The Good Father is thus the voice of God in the child’s life.
The crisis in Fatherhood in our society has therefore led to a crisis in faith. Absent fathers, abusive fathers and selfish Fathers lead to a crisis of faith and a kind of default atheism.
Someone has said, “Where there is no Father there is no one to say “no”. In other words no discipline and where there is no discipline there is no self discipline and where there is no self discipline there is no self control and where there is no self control there is no sense of personal responsibility. The child feels he or she is not answerable to anyone and if not answerable to anyone, then he may do as he likes.
Will the accession of a King in England begin a resurgence of proper patriarchy? I wish it were so, but I am always skeptical of top down solutions, and Charles Windsor has hardly set the example of the ideal Father. Nevertheless, in his role as King, he will exert a kind of universal, royal, patriarchal power. Seeing the thousands who responded to liturgy, tradition, ceremony and ritual over the last few days, we should not underestimate the strength of these ancient deep instincts in the human heart.
If I cannot hope for a top-down solution from the British monarchy, neither can I, in our present situation, hope for a renewal of Fatherhood from our Fathers in God. The Bishops of our church (and even more of the Protestant churches) seem to be a weak-kneed, spineless bunch who kow to to the Zeitgeist like a group of henpecked husbands.

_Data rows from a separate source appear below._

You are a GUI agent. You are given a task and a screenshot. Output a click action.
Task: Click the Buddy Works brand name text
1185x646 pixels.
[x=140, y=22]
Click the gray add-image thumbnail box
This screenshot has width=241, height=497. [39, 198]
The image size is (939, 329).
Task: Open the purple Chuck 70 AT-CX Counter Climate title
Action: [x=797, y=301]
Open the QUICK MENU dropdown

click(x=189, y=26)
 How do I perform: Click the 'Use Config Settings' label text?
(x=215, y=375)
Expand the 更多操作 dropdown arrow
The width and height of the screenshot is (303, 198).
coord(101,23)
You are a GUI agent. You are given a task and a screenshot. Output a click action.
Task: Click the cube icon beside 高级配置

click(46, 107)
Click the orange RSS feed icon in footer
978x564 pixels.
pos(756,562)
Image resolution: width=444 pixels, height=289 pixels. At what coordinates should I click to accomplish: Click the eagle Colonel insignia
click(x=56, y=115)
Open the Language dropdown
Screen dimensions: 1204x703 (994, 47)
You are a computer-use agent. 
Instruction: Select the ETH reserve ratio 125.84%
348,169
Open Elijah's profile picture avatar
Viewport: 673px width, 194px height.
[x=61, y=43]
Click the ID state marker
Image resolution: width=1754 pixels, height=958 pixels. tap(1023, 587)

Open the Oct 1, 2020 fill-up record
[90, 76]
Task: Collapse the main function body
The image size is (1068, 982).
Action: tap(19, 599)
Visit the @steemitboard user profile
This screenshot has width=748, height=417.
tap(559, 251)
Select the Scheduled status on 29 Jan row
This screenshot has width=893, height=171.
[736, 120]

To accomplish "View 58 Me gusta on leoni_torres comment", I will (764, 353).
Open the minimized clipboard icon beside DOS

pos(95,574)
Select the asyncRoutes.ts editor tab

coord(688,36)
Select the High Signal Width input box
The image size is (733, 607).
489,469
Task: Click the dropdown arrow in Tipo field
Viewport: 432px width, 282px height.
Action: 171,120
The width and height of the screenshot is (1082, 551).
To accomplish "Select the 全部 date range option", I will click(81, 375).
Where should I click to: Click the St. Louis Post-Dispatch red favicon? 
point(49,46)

Instead, a renewal of Fatherhood must take place from the ground up. Each one of us who are Fathers must renew our commitment to our wives and children. As we strive to be the Fathers we need to be we will do our own small part in the renewal of proper patriarchy (and thus proper love of God the Father) in our church and world. One of the reasons I wrote Listen My Son–St Benedict for Fathers was a wish to help inspire such a renewal at the local domestic level. I should hasten to say in conclusion, that I am better at writing about these things than I am at living them. Most days do not pass by in which I look back on my own life as a Father and think what a poor job I have done!